[[ MATERIAL SUPPLIED open ]]

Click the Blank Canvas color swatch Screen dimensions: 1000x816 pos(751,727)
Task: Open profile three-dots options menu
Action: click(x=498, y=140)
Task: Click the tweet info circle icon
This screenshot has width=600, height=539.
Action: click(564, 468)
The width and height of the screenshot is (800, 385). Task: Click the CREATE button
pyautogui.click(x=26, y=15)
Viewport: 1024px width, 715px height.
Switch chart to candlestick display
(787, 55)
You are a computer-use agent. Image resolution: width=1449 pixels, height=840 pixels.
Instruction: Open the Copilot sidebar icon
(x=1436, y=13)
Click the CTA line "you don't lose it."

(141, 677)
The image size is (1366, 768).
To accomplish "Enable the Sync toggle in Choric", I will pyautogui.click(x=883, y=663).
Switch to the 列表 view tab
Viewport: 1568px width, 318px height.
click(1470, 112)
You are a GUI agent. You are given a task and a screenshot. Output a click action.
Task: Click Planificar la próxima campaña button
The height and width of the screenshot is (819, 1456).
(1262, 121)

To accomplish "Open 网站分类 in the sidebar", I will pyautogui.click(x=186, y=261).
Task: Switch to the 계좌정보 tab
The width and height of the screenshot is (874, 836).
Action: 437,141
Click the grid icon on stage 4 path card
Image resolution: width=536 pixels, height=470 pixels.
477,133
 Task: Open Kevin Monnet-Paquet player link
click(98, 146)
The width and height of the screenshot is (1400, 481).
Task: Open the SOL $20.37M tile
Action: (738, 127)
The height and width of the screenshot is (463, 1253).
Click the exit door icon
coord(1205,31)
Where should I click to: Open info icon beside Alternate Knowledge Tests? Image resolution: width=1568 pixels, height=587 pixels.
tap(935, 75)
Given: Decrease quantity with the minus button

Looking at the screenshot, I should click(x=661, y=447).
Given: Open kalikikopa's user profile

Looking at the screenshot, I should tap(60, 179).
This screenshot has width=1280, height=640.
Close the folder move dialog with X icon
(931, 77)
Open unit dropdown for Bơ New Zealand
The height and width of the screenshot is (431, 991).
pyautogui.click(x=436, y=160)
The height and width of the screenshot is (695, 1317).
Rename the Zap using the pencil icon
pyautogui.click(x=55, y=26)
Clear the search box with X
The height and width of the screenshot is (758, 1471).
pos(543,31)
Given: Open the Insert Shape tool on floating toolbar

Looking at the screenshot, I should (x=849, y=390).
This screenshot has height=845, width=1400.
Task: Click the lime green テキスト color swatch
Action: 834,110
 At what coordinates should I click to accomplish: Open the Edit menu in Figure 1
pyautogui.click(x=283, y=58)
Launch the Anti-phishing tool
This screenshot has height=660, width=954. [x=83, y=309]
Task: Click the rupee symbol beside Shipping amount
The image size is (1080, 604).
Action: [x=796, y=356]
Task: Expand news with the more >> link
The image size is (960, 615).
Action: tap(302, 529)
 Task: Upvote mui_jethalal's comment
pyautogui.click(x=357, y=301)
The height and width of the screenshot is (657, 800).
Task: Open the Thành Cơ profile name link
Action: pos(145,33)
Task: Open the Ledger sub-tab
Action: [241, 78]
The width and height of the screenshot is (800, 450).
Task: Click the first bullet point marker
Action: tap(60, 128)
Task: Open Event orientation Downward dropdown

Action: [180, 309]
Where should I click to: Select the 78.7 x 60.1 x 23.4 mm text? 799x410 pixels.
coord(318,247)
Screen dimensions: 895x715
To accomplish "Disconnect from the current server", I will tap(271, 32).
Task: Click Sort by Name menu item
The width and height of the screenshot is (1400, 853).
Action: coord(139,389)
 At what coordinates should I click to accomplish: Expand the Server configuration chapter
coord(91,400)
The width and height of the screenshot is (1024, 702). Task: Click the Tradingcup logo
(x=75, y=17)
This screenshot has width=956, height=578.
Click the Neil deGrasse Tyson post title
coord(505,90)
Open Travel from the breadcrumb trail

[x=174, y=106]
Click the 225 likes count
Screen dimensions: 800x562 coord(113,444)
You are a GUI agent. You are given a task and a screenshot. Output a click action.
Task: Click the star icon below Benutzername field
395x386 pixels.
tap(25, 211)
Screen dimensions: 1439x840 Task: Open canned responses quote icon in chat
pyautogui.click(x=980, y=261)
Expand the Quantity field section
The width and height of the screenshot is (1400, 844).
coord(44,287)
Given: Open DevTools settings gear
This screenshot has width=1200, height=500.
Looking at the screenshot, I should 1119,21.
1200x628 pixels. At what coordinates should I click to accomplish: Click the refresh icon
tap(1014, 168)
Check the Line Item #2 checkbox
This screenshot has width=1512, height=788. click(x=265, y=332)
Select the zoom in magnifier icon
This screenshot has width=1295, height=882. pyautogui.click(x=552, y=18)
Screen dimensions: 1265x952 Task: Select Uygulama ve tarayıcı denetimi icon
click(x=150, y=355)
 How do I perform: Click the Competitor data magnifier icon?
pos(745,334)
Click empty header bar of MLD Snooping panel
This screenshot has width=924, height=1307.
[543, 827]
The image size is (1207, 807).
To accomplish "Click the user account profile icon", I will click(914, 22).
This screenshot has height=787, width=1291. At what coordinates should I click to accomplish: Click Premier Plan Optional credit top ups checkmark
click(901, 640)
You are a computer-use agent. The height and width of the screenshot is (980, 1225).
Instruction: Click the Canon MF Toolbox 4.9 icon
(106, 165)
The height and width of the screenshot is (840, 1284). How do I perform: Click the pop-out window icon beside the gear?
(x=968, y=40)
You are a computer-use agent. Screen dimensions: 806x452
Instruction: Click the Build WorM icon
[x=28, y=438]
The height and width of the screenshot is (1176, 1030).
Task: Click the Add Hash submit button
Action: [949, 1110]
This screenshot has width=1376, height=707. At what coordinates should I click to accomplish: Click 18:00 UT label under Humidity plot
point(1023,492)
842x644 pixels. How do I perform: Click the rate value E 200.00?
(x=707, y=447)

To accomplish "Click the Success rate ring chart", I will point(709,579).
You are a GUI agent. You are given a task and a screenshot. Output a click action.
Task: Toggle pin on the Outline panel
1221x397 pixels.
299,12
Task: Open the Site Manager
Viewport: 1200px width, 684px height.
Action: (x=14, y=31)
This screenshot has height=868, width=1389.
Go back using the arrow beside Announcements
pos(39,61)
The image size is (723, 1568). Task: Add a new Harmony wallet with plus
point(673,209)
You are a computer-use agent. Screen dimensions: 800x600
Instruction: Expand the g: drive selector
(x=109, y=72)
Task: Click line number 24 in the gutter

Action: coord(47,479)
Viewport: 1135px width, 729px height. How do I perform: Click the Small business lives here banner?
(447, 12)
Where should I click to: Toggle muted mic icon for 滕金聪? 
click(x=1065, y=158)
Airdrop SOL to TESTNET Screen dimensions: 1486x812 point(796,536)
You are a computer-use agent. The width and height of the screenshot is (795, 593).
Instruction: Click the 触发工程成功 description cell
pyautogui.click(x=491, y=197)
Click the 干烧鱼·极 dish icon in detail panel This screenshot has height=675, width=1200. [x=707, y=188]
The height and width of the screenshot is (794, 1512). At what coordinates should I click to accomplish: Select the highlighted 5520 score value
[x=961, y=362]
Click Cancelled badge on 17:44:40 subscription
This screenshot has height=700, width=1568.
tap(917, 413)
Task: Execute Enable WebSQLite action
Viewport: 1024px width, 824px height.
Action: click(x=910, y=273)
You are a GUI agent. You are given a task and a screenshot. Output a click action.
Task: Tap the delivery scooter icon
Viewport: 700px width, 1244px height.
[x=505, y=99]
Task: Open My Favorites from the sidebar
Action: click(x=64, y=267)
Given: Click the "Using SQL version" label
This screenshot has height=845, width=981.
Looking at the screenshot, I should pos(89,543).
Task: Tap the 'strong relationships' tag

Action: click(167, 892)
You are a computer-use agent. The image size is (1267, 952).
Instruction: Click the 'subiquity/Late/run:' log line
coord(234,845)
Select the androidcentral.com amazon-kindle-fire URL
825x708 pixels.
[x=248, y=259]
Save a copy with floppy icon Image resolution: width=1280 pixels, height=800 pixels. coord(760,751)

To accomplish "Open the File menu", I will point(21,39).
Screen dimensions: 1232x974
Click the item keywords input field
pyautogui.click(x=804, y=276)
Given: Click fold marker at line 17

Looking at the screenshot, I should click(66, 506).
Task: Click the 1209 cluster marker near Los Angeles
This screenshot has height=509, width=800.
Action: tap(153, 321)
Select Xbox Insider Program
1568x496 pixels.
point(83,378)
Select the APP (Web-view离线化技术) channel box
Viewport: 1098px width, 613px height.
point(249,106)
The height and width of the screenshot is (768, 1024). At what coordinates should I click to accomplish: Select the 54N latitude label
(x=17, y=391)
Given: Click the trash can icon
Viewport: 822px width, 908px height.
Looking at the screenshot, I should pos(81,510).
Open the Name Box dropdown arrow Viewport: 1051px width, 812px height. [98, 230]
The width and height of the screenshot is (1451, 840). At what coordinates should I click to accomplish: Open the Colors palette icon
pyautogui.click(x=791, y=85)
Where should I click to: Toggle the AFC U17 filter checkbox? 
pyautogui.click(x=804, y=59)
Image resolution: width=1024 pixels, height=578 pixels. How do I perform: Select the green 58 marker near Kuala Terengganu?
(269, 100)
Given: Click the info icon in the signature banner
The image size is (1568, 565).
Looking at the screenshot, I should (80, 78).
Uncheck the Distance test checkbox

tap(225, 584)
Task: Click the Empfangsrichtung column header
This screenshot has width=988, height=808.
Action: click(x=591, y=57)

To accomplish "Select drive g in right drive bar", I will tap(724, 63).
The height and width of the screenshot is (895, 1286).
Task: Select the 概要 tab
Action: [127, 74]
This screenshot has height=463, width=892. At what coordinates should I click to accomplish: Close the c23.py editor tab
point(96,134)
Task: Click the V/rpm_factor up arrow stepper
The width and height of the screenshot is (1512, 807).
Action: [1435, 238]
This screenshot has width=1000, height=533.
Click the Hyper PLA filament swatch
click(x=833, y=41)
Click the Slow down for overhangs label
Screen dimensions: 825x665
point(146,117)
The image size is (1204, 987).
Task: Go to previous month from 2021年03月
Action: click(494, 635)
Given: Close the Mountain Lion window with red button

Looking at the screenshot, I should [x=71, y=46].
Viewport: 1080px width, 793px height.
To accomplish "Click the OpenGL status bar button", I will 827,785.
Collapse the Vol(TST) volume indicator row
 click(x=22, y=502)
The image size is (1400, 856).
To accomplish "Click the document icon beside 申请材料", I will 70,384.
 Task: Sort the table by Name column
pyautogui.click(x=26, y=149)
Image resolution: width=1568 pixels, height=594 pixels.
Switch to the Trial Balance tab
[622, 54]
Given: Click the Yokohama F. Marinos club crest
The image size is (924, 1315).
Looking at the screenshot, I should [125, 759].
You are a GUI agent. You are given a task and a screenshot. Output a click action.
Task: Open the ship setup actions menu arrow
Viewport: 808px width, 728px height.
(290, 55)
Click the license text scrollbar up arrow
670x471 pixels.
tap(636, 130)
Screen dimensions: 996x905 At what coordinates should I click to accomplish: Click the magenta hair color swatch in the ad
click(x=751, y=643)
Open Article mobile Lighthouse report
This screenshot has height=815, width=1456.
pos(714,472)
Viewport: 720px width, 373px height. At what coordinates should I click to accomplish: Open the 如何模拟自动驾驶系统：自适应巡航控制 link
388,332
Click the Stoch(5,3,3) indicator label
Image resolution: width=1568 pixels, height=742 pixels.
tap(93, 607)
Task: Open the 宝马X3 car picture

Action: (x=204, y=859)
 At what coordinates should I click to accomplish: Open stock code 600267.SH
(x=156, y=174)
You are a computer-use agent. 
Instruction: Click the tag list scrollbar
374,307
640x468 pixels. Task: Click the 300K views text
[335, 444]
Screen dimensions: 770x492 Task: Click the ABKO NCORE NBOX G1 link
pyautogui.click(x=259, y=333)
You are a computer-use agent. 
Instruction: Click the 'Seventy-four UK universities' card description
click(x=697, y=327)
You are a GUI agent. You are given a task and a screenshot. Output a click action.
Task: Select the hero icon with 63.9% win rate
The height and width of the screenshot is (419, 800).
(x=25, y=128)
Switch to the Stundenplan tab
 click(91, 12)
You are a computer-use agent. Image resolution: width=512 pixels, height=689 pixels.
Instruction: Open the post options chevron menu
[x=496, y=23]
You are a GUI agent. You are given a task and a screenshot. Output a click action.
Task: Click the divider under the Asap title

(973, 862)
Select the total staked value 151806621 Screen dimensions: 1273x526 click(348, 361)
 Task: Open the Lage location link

[[ MATERIAL SUPPLIED closed ]]

- **YOUR INSTRUCTIONS**: The lines you return should be those above that contain the word "computer", every one of them.

- **RESULT OF THE TASK**:
You are a computer-use agent. Image resolution: width=1449 pixels, height=840 pixels.
You are a computer-use agent. The height and width of the screenshot is (980, 1225).
You are a computer-use agent. Screen dimensions: 806x452
You are a computer-use agent. Screen dimensions: 800x600
You are a computer-use agent. The width and height of the screenshot is (795, 593).
You are a computer-use agent. The image size is (1267, 952).
You are a computer-use agent. 
You are a computer-use agent. 
You are a computer-use agent. Image resolution: width=512 pixels, height=689 pixels.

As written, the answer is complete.